Eliminating Infant Harm: System-wide infant fall toolkit innovation

Thursday, March 10, 2016: 10:30 AM
Fiesta 7-10 & Corridor (Coronado Springs Resort)
Kimberly T Hodges, MSN, RN, NE-BC , Riley Hospital for Children at Indiana University Health, Indianapolis, IN
Kerista S Hansell, MSN, RN, CNS-BC, C-EFM , Community Health Network, Indianapolis, IN

Handout (414.6 kB)

Purpose:
A system-wide team identified risk elements, designed innovative interventions, and implemented standard work to reduce infant falls in a large academic medical center. Learnings were spread across the system to impact outcomes.

Relevance/Significance:
Infant fall events are rarely reported and there is limited findings in the literature to guide evidence-based practice. One large healthcare system comprised of over 18 hospitals experienced 9 infant fall events in 2014. A 90-day course correction plan was implemented in all system-wide hospital obstetric departments to reduce the occurrence of fall events. This plan included explicit processes steps with outlined knowledge and accountability for process owners.

Strategy and Implementation:
The system-wide 90-day course correction plan used a grand rounds framework to review infant fall event characteristics. Nurse leaders worked with direct care nursing staff to identify key risk points in care delivery and the environment. An infant fall risk assessment was designed, piloted and implemented at the hospital with the largest number of births/highest rate of infant falls in the system. Direct care staff refined the risk tool prior to Electronic Medical Record (EMR) build, implementation and spread to the system. A patient education video describing infant fall risk and safety measures was filmed with direct care nurses. The video is shown to all delivered patients prior to the highest risk timeframe for infant falls. Transfer from the level of the maternal hospital bed to the standard height bassinet was a risk point. An innovative low bassinet was designed, piloted and beta tested with the unit awarded grant funds to replace the old bassinets with the new model.

Evaluation:
After implementation of the 90-day strong course correction the health care system reduced infant fall incidents from 9 to 1 over 5 months. 2015 system wide fall events include 3 infant falls to date; all of which occurred at sites where all standard work had not yet been implemented.

Implications for Practice:
Direct care nurses and nurse leaders developed a robust plan focused around innovative strategies, technology and accountability that led to system-wide improvement and learning. Direct care nurses now have confidence and resources to maintain a safe environment for healthcare delivery.

To do:
[1] In the infant fall abstract, how many infant fall events did the healthcare system have in 2014?
[2] Condense the paragraph of the infant fall abstract that begins "The system-wide 90-day course correction plan used a grand rounds framework" into a bulleted list that keeps its main facts.
[3] Rewrite the infant fall abstract from "Kimberly T Hodges, MSN, RN, NE-BC" to "to impact outcomes.", changing "standard work" to "standardized procedures".
Answer from the infant fall abstract alone.

Given data:
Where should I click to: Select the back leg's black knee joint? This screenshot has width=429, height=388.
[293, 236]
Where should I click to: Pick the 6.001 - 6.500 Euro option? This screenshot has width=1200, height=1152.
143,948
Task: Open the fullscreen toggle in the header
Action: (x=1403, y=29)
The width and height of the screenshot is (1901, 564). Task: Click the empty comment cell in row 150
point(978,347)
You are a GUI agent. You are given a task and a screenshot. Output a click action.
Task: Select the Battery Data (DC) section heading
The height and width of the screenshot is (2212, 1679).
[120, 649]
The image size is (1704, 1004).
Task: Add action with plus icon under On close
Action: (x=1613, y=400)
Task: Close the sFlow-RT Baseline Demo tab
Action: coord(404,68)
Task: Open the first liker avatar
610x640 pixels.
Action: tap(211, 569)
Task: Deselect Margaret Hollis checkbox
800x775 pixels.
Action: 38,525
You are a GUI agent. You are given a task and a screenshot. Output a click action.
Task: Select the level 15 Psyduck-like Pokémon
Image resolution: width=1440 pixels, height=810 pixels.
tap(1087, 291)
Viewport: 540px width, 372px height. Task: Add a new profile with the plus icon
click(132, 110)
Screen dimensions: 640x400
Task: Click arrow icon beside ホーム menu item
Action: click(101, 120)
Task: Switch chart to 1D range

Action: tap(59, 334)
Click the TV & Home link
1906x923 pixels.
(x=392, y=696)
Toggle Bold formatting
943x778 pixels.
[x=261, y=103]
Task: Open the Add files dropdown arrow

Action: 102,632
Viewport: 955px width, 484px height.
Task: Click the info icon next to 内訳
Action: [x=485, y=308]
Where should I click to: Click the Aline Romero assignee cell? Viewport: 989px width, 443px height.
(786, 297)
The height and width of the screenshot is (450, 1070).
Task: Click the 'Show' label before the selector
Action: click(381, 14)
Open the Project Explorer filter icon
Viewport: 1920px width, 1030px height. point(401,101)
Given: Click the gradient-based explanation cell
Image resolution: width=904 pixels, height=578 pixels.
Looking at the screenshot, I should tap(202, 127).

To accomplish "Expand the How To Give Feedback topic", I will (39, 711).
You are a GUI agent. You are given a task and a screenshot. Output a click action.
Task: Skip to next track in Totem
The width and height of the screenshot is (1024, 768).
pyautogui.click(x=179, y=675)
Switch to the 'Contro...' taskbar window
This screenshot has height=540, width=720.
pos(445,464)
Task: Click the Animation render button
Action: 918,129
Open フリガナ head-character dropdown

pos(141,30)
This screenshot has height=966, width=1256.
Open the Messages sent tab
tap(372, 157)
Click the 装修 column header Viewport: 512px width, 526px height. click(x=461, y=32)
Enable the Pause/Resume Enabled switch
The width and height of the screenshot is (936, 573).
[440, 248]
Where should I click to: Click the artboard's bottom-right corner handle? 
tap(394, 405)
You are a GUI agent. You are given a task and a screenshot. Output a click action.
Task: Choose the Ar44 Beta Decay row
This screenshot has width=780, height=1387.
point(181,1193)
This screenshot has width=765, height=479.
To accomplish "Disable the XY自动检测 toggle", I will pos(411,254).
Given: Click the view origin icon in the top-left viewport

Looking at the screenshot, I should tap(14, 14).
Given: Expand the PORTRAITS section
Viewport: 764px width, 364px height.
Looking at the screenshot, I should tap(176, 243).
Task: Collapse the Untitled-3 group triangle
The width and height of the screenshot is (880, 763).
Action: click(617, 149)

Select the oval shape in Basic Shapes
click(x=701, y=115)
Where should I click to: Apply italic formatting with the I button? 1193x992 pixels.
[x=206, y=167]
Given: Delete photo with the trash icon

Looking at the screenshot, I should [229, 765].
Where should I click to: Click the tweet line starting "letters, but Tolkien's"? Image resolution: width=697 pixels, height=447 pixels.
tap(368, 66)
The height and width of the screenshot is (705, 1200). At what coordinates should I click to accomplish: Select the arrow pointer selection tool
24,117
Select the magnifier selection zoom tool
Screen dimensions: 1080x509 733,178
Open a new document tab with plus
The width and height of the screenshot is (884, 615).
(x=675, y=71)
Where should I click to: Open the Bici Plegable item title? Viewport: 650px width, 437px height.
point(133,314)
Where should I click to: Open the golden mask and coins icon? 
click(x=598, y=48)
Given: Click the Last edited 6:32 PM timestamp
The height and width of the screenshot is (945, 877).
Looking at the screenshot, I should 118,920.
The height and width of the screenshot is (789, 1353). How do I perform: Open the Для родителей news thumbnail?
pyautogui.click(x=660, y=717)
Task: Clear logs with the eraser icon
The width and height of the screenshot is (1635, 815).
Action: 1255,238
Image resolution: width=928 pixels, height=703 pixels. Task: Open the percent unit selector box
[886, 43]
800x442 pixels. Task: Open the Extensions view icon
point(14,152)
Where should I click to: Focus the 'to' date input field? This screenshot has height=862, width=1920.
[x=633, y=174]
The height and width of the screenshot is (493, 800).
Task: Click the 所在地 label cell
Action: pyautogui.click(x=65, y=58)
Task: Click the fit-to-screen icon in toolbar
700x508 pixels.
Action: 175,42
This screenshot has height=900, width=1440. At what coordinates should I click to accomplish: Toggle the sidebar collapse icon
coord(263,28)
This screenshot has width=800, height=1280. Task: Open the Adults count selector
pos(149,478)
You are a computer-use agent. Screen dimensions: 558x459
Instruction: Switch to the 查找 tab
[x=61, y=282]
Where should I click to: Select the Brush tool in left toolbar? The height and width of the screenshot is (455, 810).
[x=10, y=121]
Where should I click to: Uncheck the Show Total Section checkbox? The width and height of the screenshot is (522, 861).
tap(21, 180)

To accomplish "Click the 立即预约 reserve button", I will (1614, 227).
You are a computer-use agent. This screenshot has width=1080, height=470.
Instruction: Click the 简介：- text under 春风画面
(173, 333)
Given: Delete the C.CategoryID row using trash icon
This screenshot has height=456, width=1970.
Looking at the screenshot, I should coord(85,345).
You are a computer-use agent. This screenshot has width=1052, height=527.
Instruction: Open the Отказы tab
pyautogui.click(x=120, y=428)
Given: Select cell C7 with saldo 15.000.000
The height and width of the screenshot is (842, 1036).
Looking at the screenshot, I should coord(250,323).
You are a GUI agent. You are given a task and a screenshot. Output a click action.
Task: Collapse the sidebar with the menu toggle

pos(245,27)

Numbered answers:
[1] Nine.

[2]
- A grand rounds framework was used to review the characteristics of infant fall events.
- Nurse leaders and direct care nursing staff identified key risk points in care delivery and the environment.
- An infant fall risk assessment was designed, piloted and implemented at the hospital with the most births and the highest infant fall rate. Direct care staff refined it before it was built into the EMR and spread to the system.
- Direct care nurses appeared in a patient education video on infant fall risk and safety. It is shown to all delivered patients before the highest-risk timeframe.
- Moving the infant from the maternal bed to a standard-height bassinet was a risk point. A new low bassinet was designed, piloted and beta tested, and the unit received grant funds to replace the old bassinets.

[3]
Kimberly T Hodges, MSN, RN, NE-BC , Riley Hospital for Children at Indiana University Health, Indianapolis, IN
Kerista S Hansell, MSN, RN, CNS-BC, C-EFM , Community Health Network, Indianapolis, IN

Handout (414.6 kB)

Purpose:
A system-wide team identified risk elements, designed innovative interventions, and implemented standardized procedures to reduce infant falls in a large academic medical center. Learnings were spread across the system to impact outcomes.